Protecting memory with ECC but leaving the rest of an SoC uncovered is like having a guard dog chained up in the back corner of your yard. If the problem happens to be in that particular spot, it’ll be dealt with, otherwise there will be a lot of barking but little actual protection.
Similarly, adding a safety-capable processor like an ARM Cortex-R or a Synopsys DesignWare EM SEP core in a dual-core lockstep configuration is only part of the answer for protecting SoCs.
In ISO 26262, achieving better than ASIL level B versus single point faults is only possible with unit duplication – but the core is only one type of unit to be considered.
Without end-to-end protection of the cores, memory, peripherals, and interconnect, faults can and will put the entire system at risk. Unit duplication of the cores is a given, but how can the rest of the SoC be protected without just cloning and managing duplicated paths? The answer is implementing network-on-chip.
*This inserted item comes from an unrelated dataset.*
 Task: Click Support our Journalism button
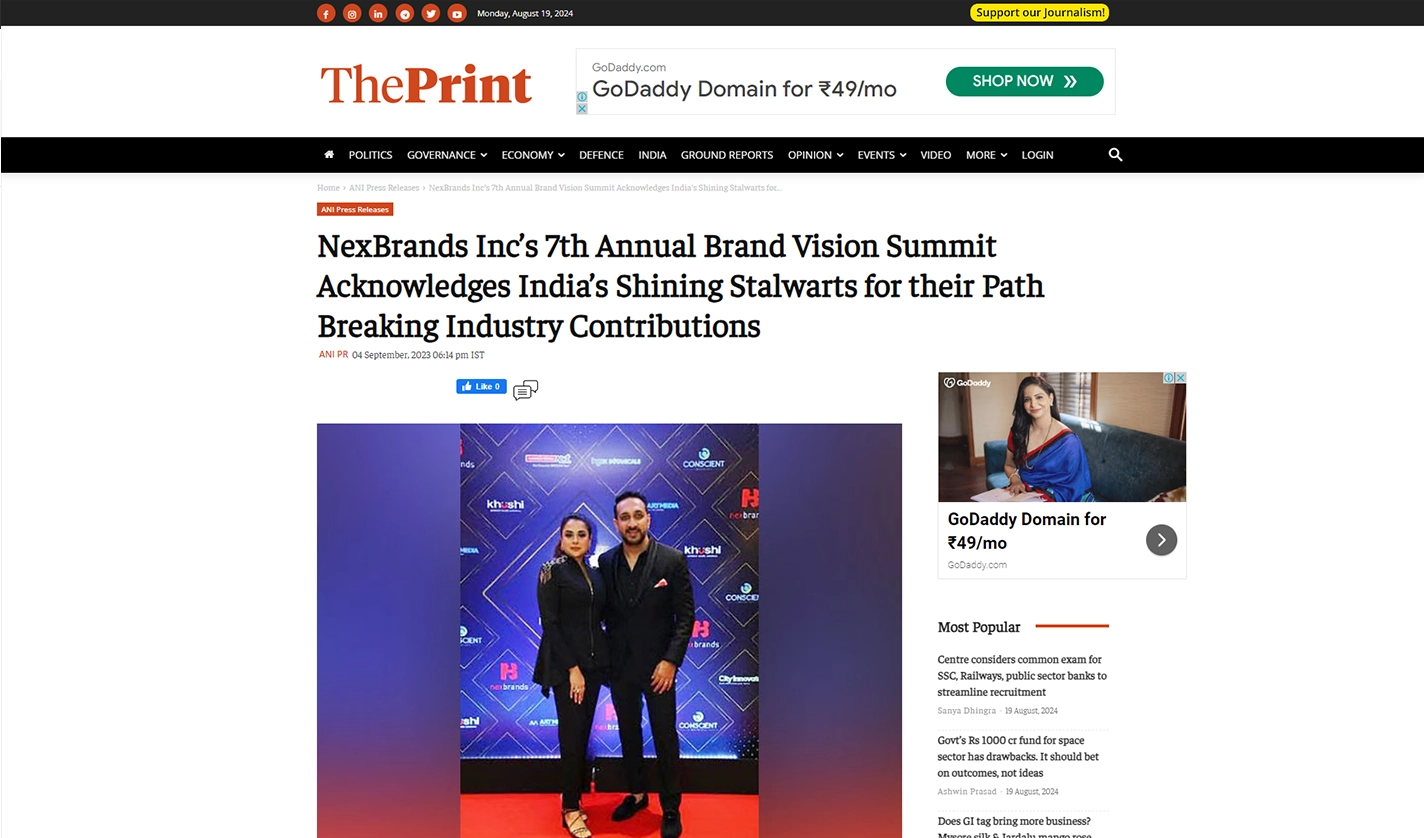coord(1040,13)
Arteris recently introduced their FlexNoC Resilience Package IP, an add-on configuration for FlexNoC implementing end-to-end support for safety-critical SoC design. It provides out-of-the-box support for ARM Cortex-R5 and Cortex-R7 processor port checking. Generation and termination of all CPU command redundancy is provided at the CPU AXI interface, supporting data ECC that can be carried through transport.
Packet transport protection is the highlight. With this resilience package, FlexNoC can pass ECC through the NoC using its socket interfaces. For more advanced checking, FlexNoC can generate custom data payload and control ECC in packet-generating units, and detect or correct errors in packet-consuming units. The amount of redundancy is configurable, so the user has control over the size and performance of the implementation to best meet requirements.
Packet checking is also implemented, beyond just ECC protection for data. Framing signal checks can determine if words are deleted or duplicated. Word count checks make sure the actual packet length is consistent with the transaction command being performed. Path checks can sense bad routing, ensuring packets reach their intended destinations. Timeout checks for stuck arbiters and overdue transactions.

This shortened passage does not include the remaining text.